EU-backed plan inches closer to one-stop farming data hub
- The agricultural sector is one of the beneficiaries of innovations that seek to address production, climate resilience, pests, diseases and yields.
- The four-year project would be implemented in Tunisia, Niger, Ghana, Rwanda, Ethiopia, Mozambique, South Africa and Kenya.
The advent of information, communication technologies have seen the rise of innovations – mostly mobile phone applications – touted as the panacea of social and economic problems that Africa face.
The agricultural sector is one of the beneficiaries of innovations that seek to address production, climate resilience, pests, diseases and yields.
However, most of the solutions have come a cropper as the food insecurity persists and the adverse effects of climate change, such as floods and drought, take a toll on the continent.
To address the disconnect between emerging technologies and end-user adoption, a European Union Horizon 2020-funded project Enhancing Food Security and Agricultural Systems in Africa using Remote Sensing (AfriCultuReS) seeks to develop an information platform based on earth observation data to boost farming and decision-making in the sector.
"Creation of these apps based on earth observation is relatively recent. There has been a real spike in these kinds of applications over the last decade or so.
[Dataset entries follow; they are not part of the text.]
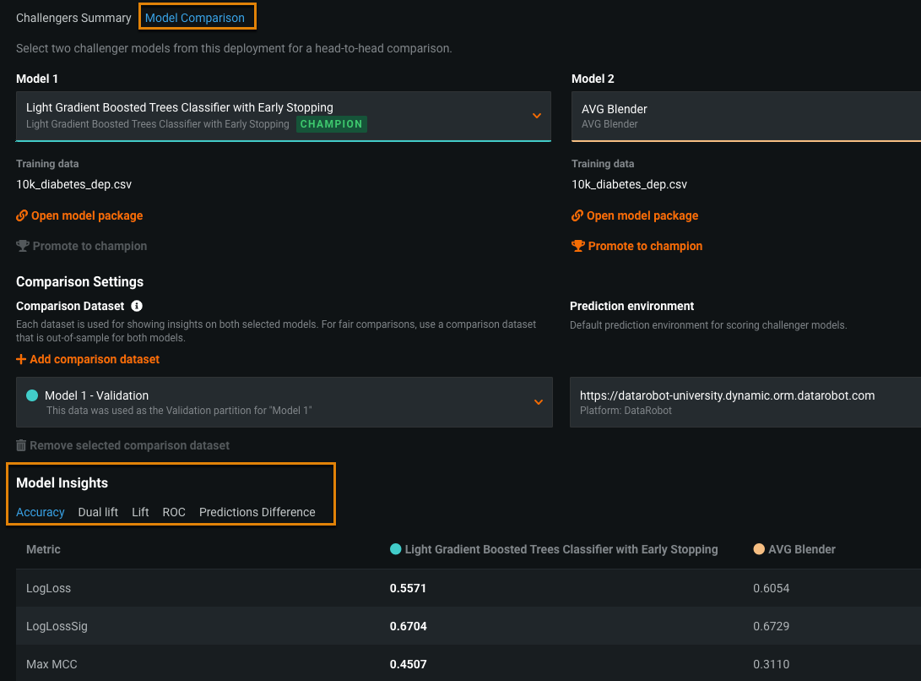
Task: Click the link icon beside Model 1 Open model package
Action: [x=22, y=215]
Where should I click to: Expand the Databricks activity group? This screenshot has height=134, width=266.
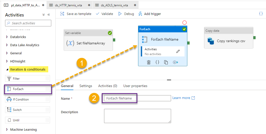[7, 37]
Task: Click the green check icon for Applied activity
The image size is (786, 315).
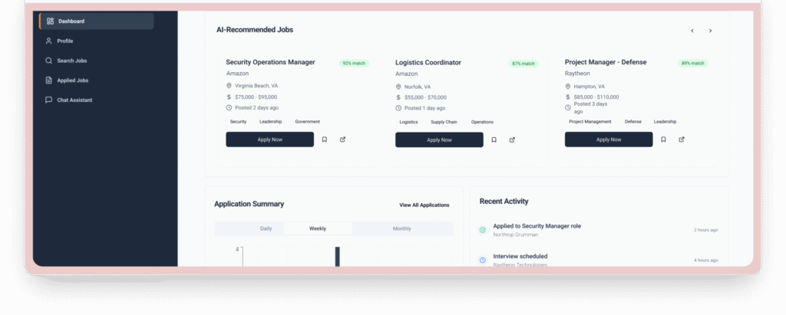Action: point(483,230)
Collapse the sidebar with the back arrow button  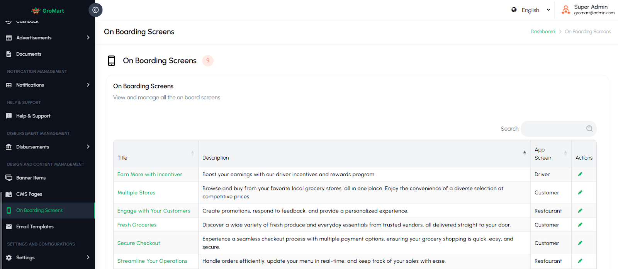[95, 10]
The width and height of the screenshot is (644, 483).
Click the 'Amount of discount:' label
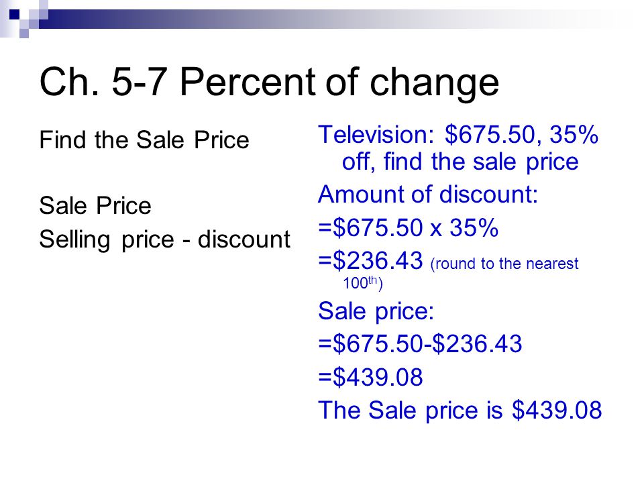[428, 194]
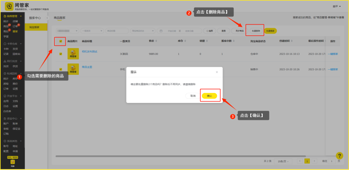This screenshot has width=349, height=170.
Task: Close the 提示 dialog with X
Action: 217,72
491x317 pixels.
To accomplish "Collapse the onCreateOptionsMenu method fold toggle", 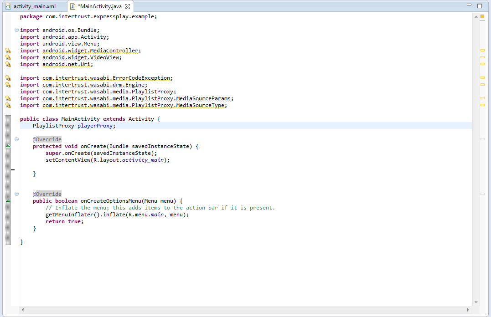I will [17, 194].
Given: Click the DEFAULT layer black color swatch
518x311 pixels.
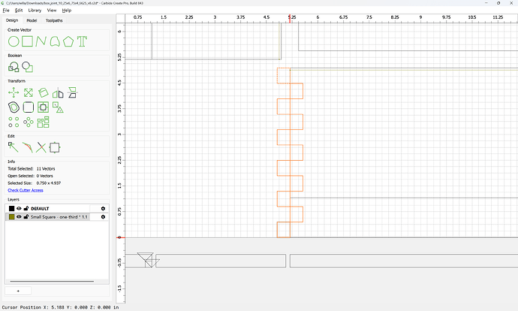Looking at the screenshot, I should tap(11, 209).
What has been around for a bit longer is the use of ICTs to achieve development objectives. So there is a huge research literature on the use of ICT for development,” he said.
"Unfortunately what that literature shows is that a lot of this ICT for development projects don't work. There are a lot of failed projects that did not achieve objectives and ambitions they set out to achieve," Rose Pritchard of UK-based University of Sheffield, the lead partner in user requirements assessment for the project, told participants of a workshop on the project in Nairobi two weeks ago.”
What's great, she added, is that “we can learn from that literature in terms of developing applications based on earth observation. We can avoid making the same mistakes."The available data, said Ms Pritchard, has led to the development of principles for digital development and set up best practice guidelines in satellite and earth observation.
LocateIT Ltd, a space and geomatics company based in Nairobi, the local partner for the four-year project led by Spain-based company GMV, organised the second user requirements workshop in Nairobi two weeks ago, which brought together earth observation and space experts, partners, downstream users as well as end-users to chart the way forward for the development of an effective geo-based information system for the agricultural sector.
The four-year project would be implemented in Tunisia, Niger, Ghana, Rwanda, Ethiopia, Mozambique, South Africa and Kenya.
"The project has engaged a large number of African institutions with a common goal of achieving food security in sub-Saharan Africa through the use of technology," said Juan Suárez Beltrán of GMV.
SATELLITESHe decried the dearth in local knowledge in implementing an array of value-added data from different sources such as the satellites, adding that the company and its local partners have been conducting workshops across Africa to follow up on the first phase of the project.
Director of Crop Development and Agriculture Research at the Ministry of Agriculture Oscar Magenya, who spoke on behalf of PS Hamadi Boga, said the government is keen on new technologies in its efforts to boost food security.
‘'Here is where we need all the partners who can contribute to the development of comprehensive mechanisms for institutional capacities and knowledge platforms.
"Threats to food security will continue and particularly in the face of climate change, scenarios such as droughts, frequent floods, diseases and pests such as fall armyworm and maize lethal necrosis disease will increase,” said Prof Boga in a speech Dr Magenya read on behalf of the PS.
"All around the world, there are many instances where research has transformed agriculture. Systems based on precision agriculture and prescriptive planting have observed more than 50 percent increase in yields over very short periods."
Nairobi-based LocateIT is building an agricultural knowledge and information systems targeting farmers, policymakers and service providers in the sector based on the data collated from the project.
"What we are trying to build here is based on what is coming out of the AfriCulTures portal focusing on County Agricultural Management Information System (Camis) because agriculture in Kenya is a devolved function. You cannot ignore the fact that counties need to be involved in this kind of development," said LocateIT’s geomatics lead, Vivianne Meta.
The new information system, she said would help farmers to address their day-to-day challenges and make informed decisions that would help them boost yields.
"Camis will be able to integrate all the data sets from the platforms to disseminate information that is relevant to a farmer in ways that are simplified, accessible and in formats that are most relevant to them," said Ms Meta.
"This platform will help predict upcoming threats due to climate change and sustainable adaptation in crop and livestock systems for the rangelands as well as support disaster preparedness."
The State Department for Crop Development and Agriculture Research, said Prof Boga, is developing a centralised digitised data, information and knowledge portal where agricultural stakeholders can have access to production information on food and nutrition security.